Currently, 40% of the total traffic and revenue come from the newly launched apps, while the eight-year-old Aisle app proper is doing well in urban pockets.
The higher number of users from these towns is also translating to more revenue for companies.
Snehil Khanor, co-founder and CEO of TrulyMadly.com, said the app’s revenue from Tier II and Tier III cities has grown much faster than Tier I cities and now accounts for 45% of its total revenue.
“The cities where we are seeing most traction in this bracket would be Ahmedabad, Pune, Lucknow and Hyderabad,” he said. “But even cities like Vadodara, Bhubaneswar and Guwahati are fast growing in terms of revenue.”
Khanor said international dating apps are chiefly made for the West and marketed in India.
“We, on the other hand, are building for Bharat and we are seeing amazing Average Revenue Per User (ARPU), even from Tier II and Tier III cities,” he said.

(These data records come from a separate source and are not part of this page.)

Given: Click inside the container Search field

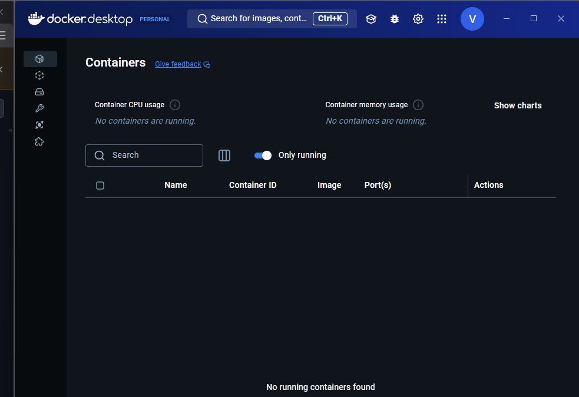Looking at the screenshot, I should point(144,155).
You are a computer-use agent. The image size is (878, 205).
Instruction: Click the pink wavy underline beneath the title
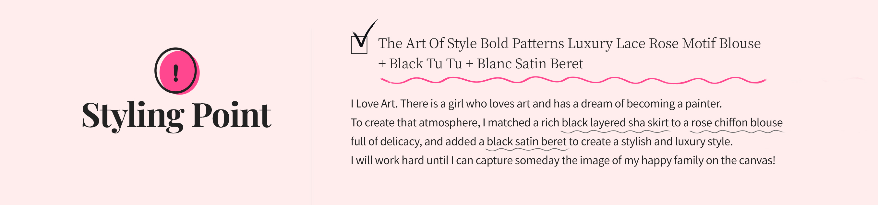(x=573, y=80)
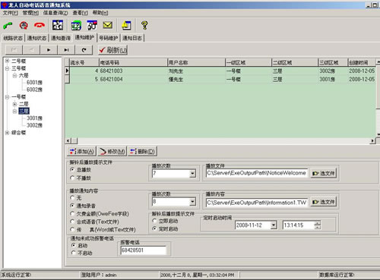Open the 管理(M) menu
This screenshot has width=380, height=280.
click(30, 13)
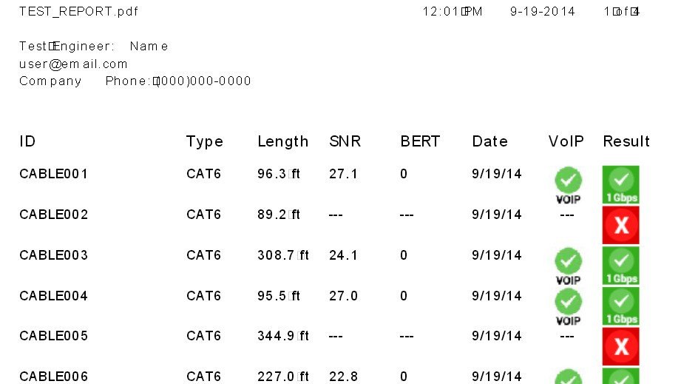Screen dimensions: 698x384
Task: Click the SNR column header
Action: pyautogui.click(x=345, y=141)
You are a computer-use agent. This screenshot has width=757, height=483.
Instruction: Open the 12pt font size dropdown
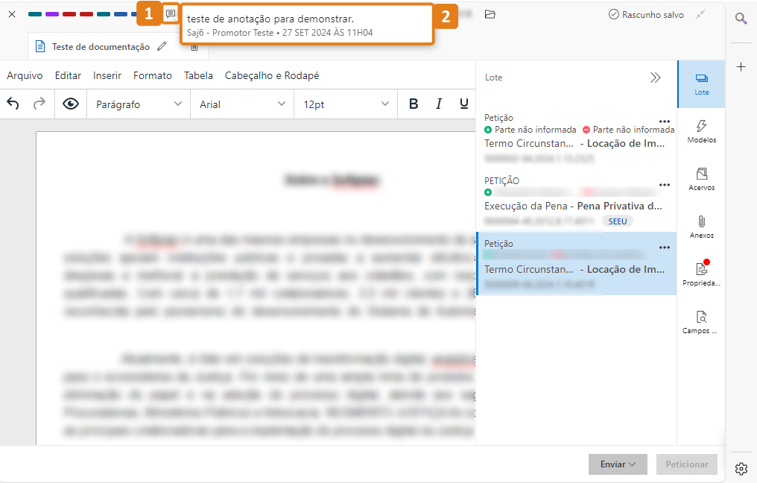click(x=346, y=104)

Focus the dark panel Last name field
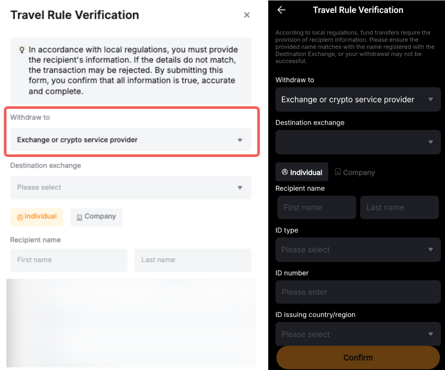(x=399, y=208)
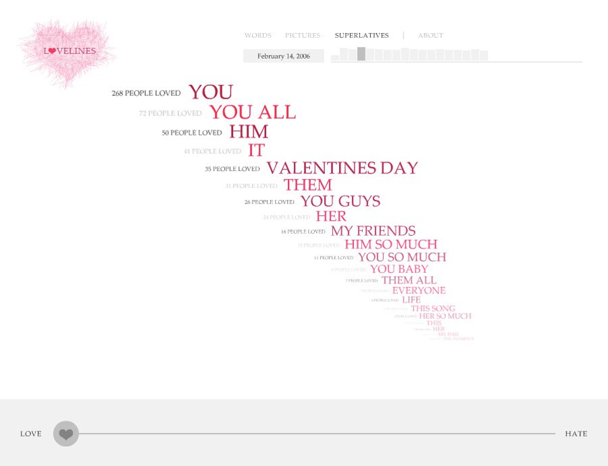Select the highlighted dark bar in date histogram
Screen dimensions: 608x466
tap(361, 54)
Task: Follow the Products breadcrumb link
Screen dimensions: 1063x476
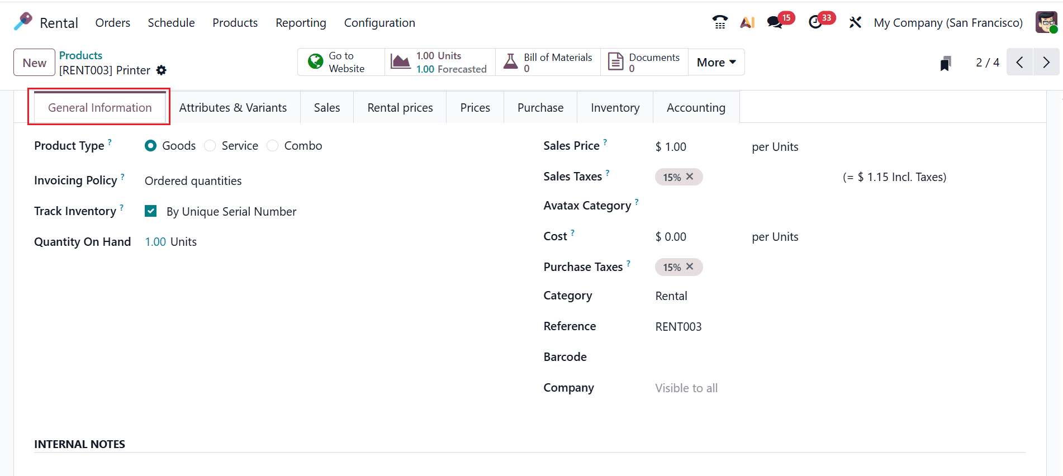Action: click(x=80, y=55)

The focus is also high on local languages.
Woo, for instance, has launched its app with an option to auto-detect the default language on the phone and ensure all communication on the app is in that language.
It has launched the multilingual feature in Hindi, Telugu, Kannada and Malayalam as well as Spanish and Arabic to target the diaspora.
“We have around 10 million users on the platform. After 2020, when we became multilingual, we got around 4,000-5,000 users daily from the Tier II, Tier III and Tier IV cities. So, we look at around 1-2 lakh Monthly Active Users (MAU), organic from these markets,” said Ravi Raj, product head at Woo, which is part of U2opia Mobile.
MAU is a key performance indicator (KPI) used by social networking and other companies to count the number of unique users who visit a site within the past month.
“We are getting a lot of people from Tier II and Tier III cities and very small villages and towns who are getting on our app to make new friends and not to date per se,” said Ravi Mittal, founder and CEO of QuackQuack. “They want to interact with people from the opposite gender online and develop those friendships. We’re getting users from Jammu, from the Northeast – places like Shillong, Assam – and even the heartlands of UP.”
He said the app sees almost 20,000 new users added daily, and this has made the company double down on its efforts in the country.